All of that means higher priced produce sits on the shelves longer, where it ages and dries out. Now a cocktail calling for one juiced lime needs two or three to get the same volume, says Fernando. Tomatoes he managed to purchase, meanwhile, were not fresh or juicy enough to be used in his pico de gallo and guacamole.
Rising insecurity
“The thing is when you have an old restaurant and you have the quality of food for so many years with the same recipe, there is no way you can go any different. Literally you are forced to pay whatever it is you have to pay for that lower quality product.”

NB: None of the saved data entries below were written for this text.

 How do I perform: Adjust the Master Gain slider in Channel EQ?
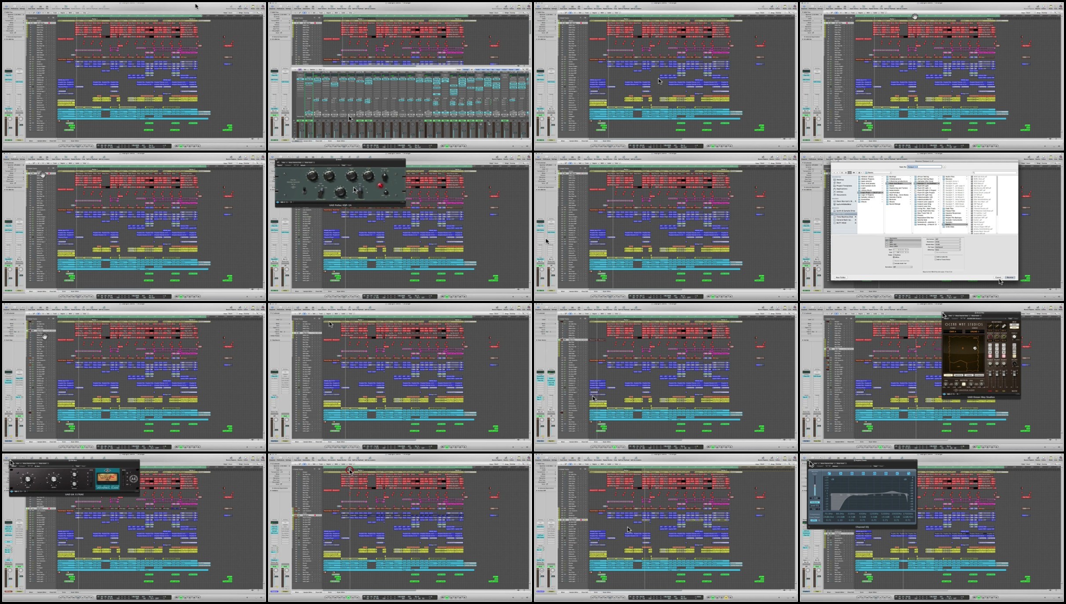(x=815, y=486)
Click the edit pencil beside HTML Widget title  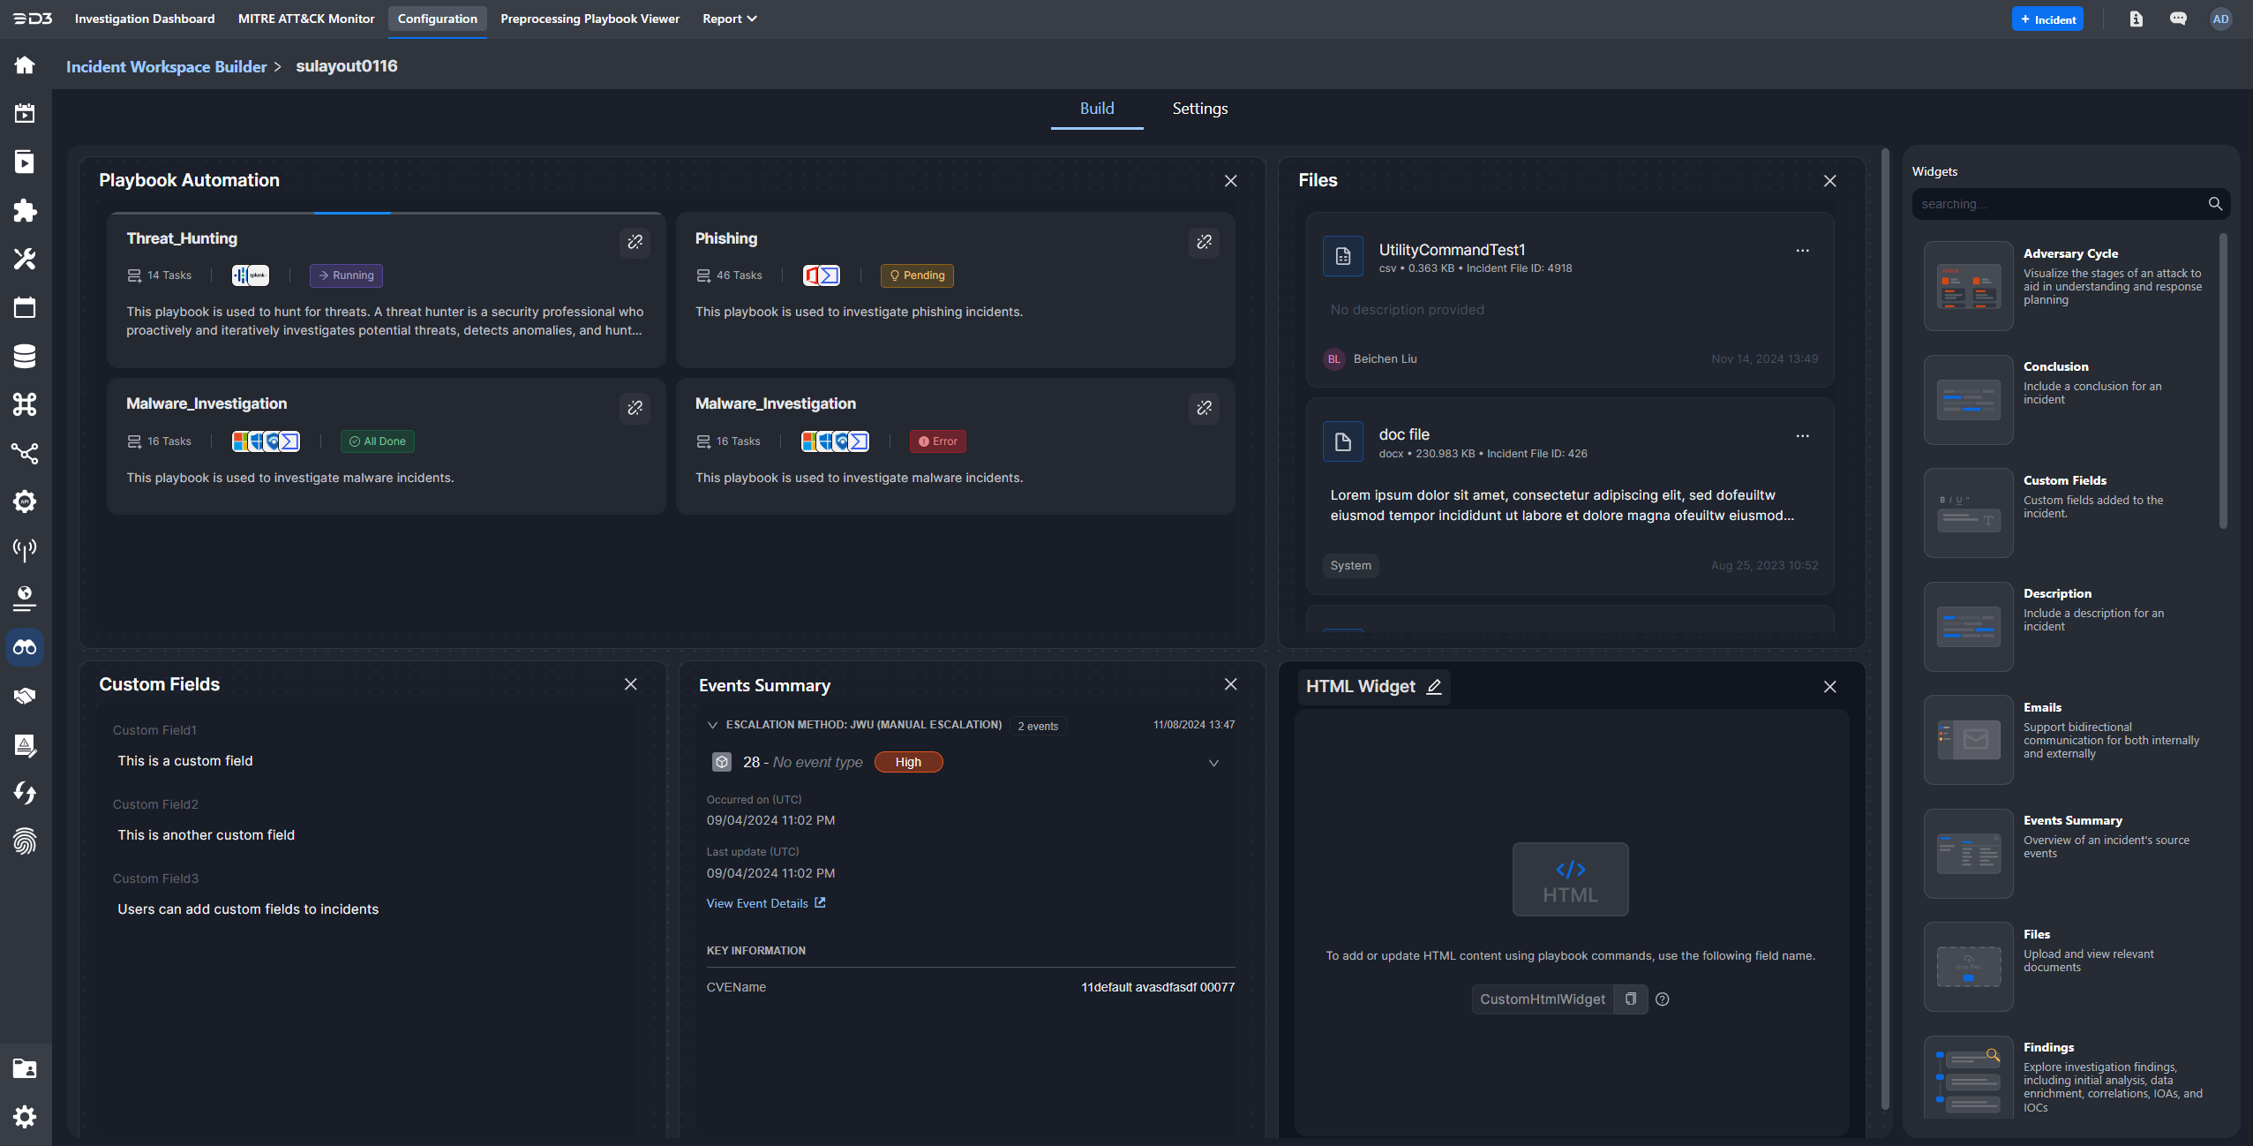pyautogui.click(x=1433, y=686)
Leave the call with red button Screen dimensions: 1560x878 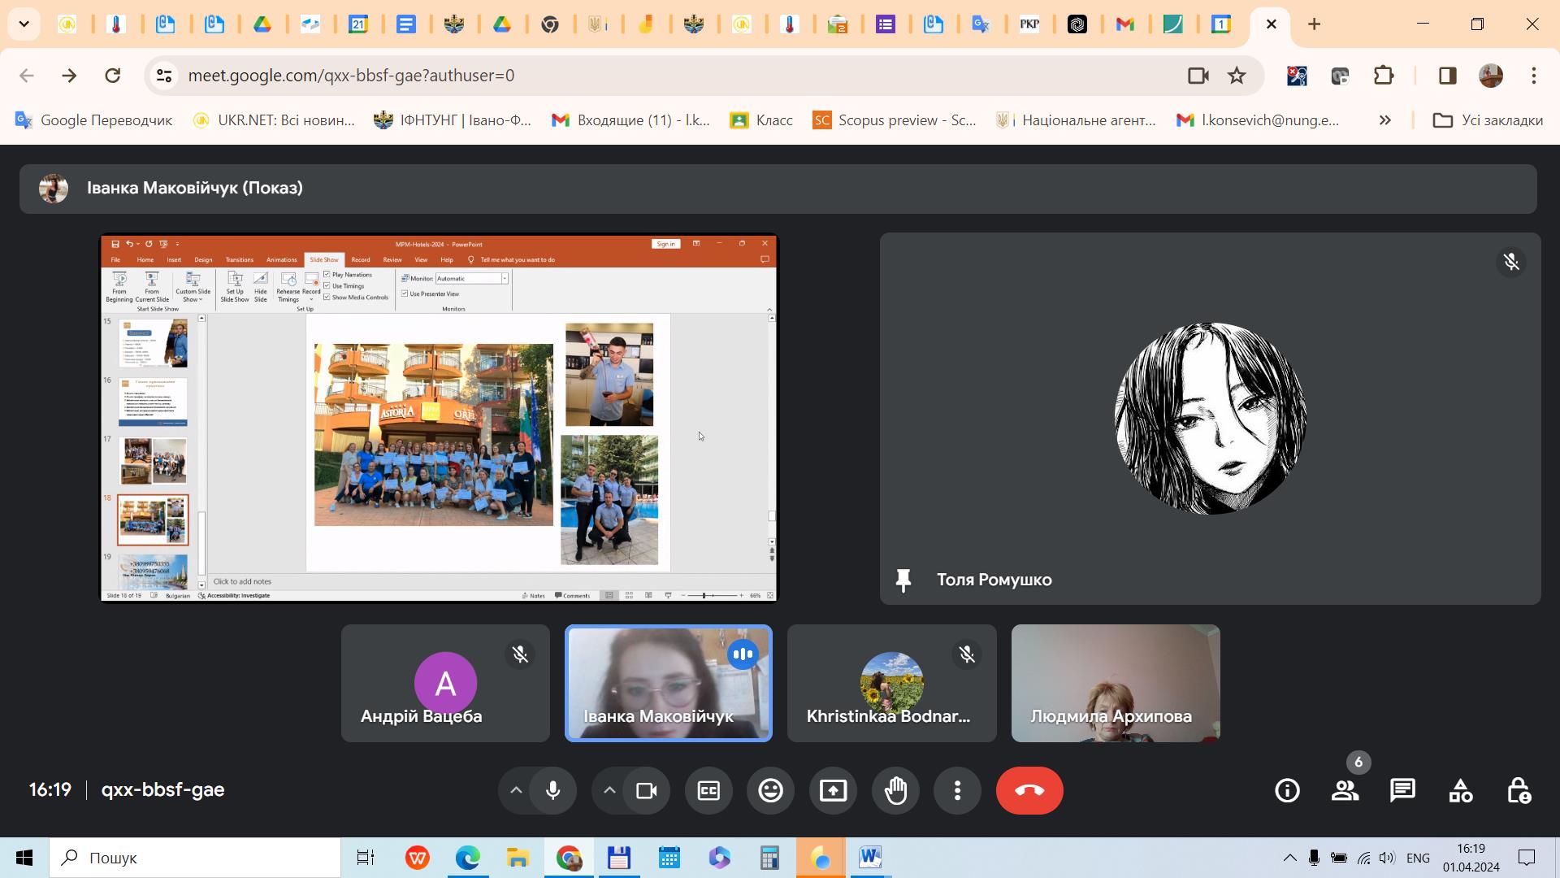click(x=1029, y=790)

He says that prices have gone down somewhat in the past week — and concurrently, produce quality has improved. On May 8th, for a 5×5 25lb box of vine-ripe tomatoes, he was able to pay $65. But that’s still almost double what he’s used to paying.
Fernando says even as prices might start to stabilize, he feels the lingering tension of an unstable economy.
“All of a sudden you’re not as confident as before,” he says. “You get concerned when something like tomatoes or any vegetables go up more than double the price, then you start getting insecure about it. How can you put a price on a menu when something like this just doubles in price overnight?”
He continues, “It’s making it very difficult for GMs and any business owners to run businesses because, any prices you set, you don’t know if you’re going to have to change it tomorrow.”
Elbandak agrees that national fiscal policy, international turmoil, and bad weather are all landing on the humble vegetable that nearly every restaurant relies on.
“Hopefully they’ll end the war soon, but even that is not going to clear the problems immediately. To us as small business owners, middle class, hardworking Americans … [it] doesn’t look promising at all.”
Chris Alam is a California Local News Fellow with the UC Berkeley Graduate School of Journalism.